**Work instruction:** In the listing below, find each line with the string "editor" and report it.

**The records:**

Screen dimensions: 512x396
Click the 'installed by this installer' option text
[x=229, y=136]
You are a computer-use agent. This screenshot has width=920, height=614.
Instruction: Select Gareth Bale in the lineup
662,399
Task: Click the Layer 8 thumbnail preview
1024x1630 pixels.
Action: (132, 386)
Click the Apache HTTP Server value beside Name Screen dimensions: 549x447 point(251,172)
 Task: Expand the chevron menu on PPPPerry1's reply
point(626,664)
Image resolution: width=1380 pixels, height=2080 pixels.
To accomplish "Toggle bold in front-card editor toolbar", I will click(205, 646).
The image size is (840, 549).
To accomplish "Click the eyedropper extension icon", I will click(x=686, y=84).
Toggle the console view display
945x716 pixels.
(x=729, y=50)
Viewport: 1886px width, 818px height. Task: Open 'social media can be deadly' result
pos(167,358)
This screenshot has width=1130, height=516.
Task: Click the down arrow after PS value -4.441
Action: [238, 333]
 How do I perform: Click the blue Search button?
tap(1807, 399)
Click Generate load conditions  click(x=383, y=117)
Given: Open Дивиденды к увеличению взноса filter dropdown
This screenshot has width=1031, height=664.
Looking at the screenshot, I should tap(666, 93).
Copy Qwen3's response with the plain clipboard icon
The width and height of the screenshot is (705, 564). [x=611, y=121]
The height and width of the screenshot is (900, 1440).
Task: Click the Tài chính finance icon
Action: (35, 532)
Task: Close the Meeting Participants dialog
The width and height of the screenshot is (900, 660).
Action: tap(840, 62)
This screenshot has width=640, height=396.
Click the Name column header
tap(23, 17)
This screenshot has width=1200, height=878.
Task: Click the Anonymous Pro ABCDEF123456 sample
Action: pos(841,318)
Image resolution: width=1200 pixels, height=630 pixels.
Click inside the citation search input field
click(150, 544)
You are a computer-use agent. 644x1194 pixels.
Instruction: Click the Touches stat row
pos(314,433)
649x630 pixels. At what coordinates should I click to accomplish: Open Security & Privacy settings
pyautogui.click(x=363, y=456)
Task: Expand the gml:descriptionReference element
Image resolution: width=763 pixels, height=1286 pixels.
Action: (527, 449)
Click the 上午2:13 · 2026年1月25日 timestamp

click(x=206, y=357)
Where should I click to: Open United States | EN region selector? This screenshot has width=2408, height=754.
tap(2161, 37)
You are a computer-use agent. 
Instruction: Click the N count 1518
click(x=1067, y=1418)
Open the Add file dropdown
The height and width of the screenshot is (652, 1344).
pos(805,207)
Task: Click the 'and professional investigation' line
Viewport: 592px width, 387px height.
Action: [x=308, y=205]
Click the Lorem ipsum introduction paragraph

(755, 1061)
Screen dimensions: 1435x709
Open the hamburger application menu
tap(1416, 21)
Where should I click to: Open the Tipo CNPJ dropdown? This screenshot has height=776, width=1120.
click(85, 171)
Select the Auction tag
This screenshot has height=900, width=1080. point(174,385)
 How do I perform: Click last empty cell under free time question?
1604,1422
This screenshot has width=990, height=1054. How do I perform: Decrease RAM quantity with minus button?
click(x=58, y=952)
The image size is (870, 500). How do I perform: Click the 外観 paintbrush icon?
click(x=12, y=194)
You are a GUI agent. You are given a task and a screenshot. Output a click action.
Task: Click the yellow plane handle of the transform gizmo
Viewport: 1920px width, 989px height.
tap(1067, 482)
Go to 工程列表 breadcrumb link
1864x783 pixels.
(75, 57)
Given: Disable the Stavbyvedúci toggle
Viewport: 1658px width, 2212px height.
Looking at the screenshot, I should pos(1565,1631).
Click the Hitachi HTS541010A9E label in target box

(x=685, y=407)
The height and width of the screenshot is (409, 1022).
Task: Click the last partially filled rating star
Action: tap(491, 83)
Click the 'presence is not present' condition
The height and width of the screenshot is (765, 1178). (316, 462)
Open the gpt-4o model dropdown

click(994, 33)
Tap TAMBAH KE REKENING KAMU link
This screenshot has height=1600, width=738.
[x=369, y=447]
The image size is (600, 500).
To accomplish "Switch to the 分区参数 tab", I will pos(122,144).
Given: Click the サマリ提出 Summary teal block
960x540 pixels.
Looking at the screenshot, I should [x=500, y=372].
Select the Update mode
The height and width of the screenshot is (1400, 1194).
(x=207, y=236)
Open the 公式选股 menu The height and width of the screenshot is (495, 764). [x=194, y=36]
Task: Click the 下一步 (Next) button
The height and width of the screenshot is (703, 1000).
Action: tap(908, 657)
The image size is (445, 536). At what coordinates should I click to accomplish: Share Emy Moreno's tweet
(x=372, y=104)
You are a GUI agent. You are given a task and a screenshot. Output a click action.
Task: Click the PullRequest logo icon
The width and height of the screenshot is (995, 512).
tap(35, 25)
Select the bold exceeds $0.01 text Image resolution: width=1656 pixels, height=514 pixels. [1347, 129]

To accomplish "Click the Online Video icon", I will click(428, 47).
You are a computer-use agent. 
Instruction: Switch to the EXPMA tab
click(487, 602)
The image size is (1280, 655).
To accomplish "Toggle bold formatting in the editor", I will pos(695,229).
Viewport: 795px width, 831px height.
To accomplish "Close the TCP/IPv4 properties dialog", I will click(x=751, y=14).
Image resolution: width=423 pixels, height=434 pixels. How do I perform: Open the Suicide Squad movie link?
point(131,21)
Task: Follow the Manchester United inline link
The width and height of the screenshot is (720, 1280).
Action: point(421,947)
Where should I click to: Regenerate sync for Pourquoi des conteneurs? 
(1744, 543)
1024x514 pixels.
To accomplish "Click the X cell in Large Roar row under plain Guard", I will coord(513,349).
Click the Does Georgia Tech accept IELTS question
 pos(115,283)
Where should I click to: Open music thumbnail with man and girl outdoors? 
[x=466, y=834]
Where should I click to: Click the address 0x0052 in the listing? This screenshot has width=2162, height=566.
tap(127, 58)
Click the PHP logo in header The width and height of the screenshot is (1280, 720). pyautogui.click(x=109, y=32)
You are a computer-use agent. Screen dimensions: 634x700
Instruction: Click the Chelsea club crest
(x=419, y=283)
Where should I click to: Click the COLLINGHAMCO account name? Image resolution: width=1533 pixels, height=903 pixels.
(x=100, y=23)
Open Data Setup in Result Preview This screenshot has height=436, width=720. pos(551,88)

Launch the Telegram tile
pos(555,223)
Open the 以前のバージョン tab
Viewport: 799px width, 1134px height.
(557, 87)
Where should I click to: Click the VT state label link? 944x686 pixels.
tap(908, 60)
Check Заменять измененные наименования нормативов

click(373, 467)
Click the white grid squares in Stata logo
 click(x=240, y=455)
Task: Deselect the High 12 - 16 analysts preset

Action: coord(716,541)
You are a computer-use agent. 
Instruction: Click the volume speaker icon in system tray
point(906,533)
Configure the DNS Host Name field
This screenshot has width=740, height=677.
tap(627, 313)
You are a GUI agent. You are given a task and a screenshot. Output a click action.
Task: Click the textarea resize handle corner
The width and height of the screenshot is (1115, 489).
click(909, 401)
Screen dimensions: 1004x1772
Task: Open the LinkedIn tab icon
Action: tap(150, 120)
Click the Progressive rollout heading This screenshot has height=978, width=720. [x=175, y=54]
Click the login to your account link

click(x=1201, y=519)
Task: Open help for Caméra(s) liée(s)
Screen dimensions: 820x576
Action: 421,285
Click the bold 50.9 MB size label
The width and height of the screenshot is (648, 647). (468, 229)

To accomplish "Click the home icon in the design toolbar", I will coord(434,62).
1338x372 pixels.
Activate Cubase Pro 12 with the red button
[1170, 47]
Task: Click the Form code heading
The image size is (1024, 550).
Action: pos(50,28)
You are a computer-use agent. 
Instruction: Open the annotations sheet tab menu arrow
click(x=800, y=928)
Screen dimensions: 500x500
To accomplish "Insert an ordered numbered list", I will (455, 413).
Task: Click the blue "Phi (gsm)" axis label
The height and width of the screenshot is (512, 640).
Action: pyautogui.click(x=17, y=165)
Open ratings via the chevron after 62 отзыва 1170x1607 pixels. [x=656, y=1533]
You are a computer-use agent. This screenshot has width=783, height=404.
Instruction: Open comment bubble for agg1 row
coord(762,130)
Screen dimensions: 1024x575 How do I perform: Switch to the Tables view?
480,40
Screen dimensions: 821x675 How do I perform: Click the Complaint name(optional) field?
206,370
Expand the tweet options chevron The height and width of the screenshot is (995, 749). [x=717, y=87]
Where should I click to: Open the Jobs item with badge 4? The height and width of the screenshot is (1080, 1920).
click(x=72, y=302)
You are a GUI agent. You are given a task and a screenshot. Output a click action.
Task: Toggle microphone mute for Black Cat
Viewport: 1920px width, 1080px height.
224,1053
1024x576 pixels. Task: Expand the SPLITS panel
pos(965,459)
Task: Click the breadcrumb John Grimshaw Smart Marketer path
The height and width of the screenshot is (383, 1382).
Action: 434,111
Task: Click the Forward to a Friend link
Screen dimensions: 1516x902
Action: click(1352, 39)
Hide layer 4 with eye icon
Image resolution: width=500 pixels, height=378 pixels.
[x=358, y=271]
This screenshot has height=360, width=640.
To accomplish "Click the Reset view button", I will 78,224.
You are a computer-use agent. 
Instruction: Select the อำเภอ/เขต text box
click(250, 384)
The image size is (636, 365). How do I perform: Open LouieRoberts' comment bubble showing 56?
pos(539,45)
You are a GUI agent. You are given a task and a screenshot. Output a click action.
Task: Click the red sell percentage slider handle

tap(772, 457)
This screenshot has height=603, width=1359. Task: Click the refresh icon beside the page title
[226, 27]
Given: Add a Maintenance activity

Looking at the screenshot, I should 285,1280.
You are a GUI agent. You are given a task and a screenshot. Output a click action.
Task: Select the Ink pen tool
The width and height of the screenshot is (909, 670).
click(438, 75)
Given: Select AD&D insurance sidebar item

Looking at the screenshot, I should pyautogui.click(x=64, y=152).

**Answer to the exercise:**
To accomplish "Toggle bold in front-card editor toolbar", I will click(205, 646).
To accomplish "Toggle bold formatting in the editor", I will pos(695,229).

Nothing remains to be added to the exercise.